__ISTRUZIONI DEL COMPITO__. Continua il brano sul lavoro nella Dottrina Sociale della Chiesa, riprendendo subito dopo la sua ultima frase.

__TESTO PROPOSTO__.
______________________________

Su tale aspetto si è soffermata anche la Chiesa la quale ha inteso elevare l’elemento “lavoro” a un concetto ben più nobile rispetto a un semplice atto quotidiano e strumentale alla produzione di valore per l’impresa. Il lavoro è: “la chiave essenziale di tutta la questione sociale, se cerchiamo di vederla veramente dal punto di vista del bene dell’uomo” (Giovanni Paolo II, Laborem exercens, 3, 1981) avente “due caratteri impressigli da natura, cioè di essere personale […] (e) di essere necessario, perché il frutto del lavoro è necessario all’uomo per il mantenimento della vita, mantenimento che è un dovere imprescindibile imposto dalla natura” (Leone XIII, Rerum novarum 34, 1891- concetto del “dualismo del lavoro”).

Proprio da tali spunti, peraltro presenti anche (e a maggior ragione) all’interno del libro della Genesi (lavoro come ordine Divino “riempite la terra e sottomettetela” e lavoro come mezzo di sostentamento “con il sudore della tua fronte tu mangerai il tuo pane”), la Dottrina Sociale della Chiesa ha definito in senso più moderno e pratico il valore e l’importanza del lavoro, riconoscendo, fra gli altri, il grave errore dell’economia moderna di anteporre il materialismo economico alla dimensione spirituale di essa, ossia l’operare dell’uomo, i valori morali e simili, errore tutt’altro che latente nella scienza economica.

Detto ciò, assistiamo a uno scenario mondiale in cui è l’uomo a essere al servizio dell’economia e non, invece, l’economia a essere al servizio dell’uomo, come dovrebbe essere. Tale paradosso, com’è comprensibile, ha numerosi effetti sull’umanità e il più lampante e immediato è quello della disoccupazione. Il motivo di ciò è facilmente comprensibile, in quanto l’esubero della forza lavoro è condizionato dalla necessità e dalla natura della produzione di beni e servizi, secondo leggi dettate dall’economia stessa, dalle sue esigenze e, non, da quelle dell’uomo.

Infatti, la legge economica che disciplina l’esubero di un macchinario o di qualsiasi strumento produttivo, disciplina anche l’esubero di forza lavoro, riducendo l’essere umano alla stessa stregua di un oggetto. Ciò riassume tutto il male cui vanno contro i principi della Dottrina Sociale della Chiesa, ossia i principi di personalità, di bene comune, di sussidiarietà e di solidarietà.

______________________________

__DATI MOSTRATI__.
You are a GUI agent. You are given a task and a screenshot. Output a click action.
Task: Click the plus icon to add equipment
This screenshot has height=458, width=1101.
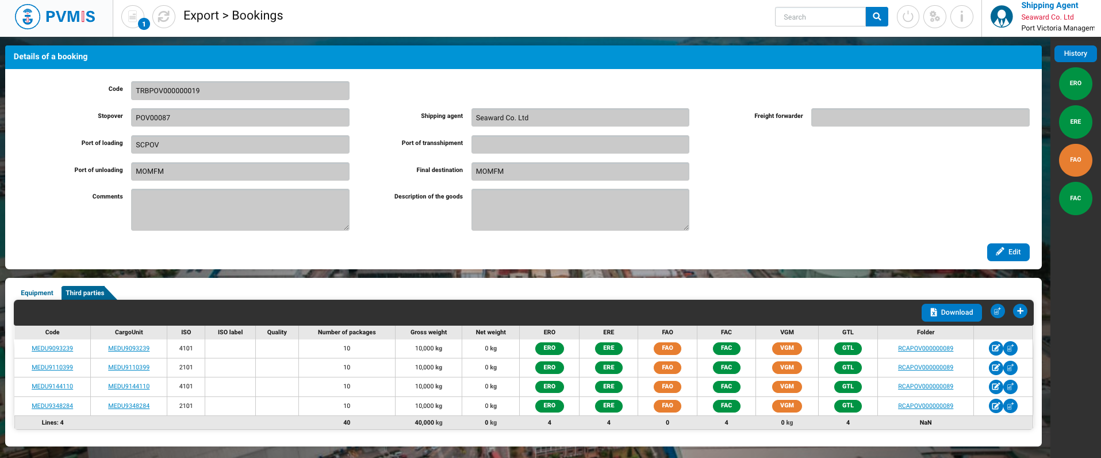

______________________________

__RISPOSTA AL COMPITO__.
Il primo, forse il più importante ed emblematico, identifica l’uomo come soggetto, fondamento e fine della vita sociale, cui deve esserne strumento l’economia e non viceversa; il secondo, invece, ha finalità ben precise identificate, fra le molte altre, nell’occupazione, nell’evitare categorie sociali privilegiate e nella proporzione tra salari e prezzi; i terzo indica l’intervento compensativo e ausiliario degli organismi sociali più grandi a favore dei singoli e dei gruppi sociali più piccoli; il quarto, infine, definisce e promuove l’importanza della carità, volta a combattere l’egoismo e l’auto-centrismo sociale che si è ormai radicato come un cancro nelle società moderne.

Alla luce di quanto esposto, risulta con chiarezza solare come il problema di base sia da identificarsi nel sistema in sé, quel sistema su cui si basa l’intera società moderna, che mira all’efficienza produttiva piuttosto che al soddisfacimento delle necessità di tutti gli esseri umani; che predilige il guadagno di pochi rispetto ad un’equa distribuzione della ricchezza; che persino, in molti casi, riduce la religione ad un mero compito che si manifesta nell’”andare in chiesa” e “lasciare l’offerta” invece di seguire i principi della Dottrina Sociale della Chiesa ed interrogarsi su ciò che davvero è giusto, etico e qualificante per l’essere umano come vera dimensione da salvaguardare e da anteporre al resto. Quel sistema che, d’altra parte, è stato creato dall’uomo stesso. Infatti,

«Gli squilibri di cui soffre il mondo contemporaneo si collegano con quel più profondo squilibrio che è radicato nel cuore dell’uomo. […] Da una parte infatti, come creatura, esperimenta in mille modi i suoi limiti; d’altra parte sente di essere senza confini nelle sue aspirazioni e chiamato ad una vita superiore (Gaudium et spes 21)».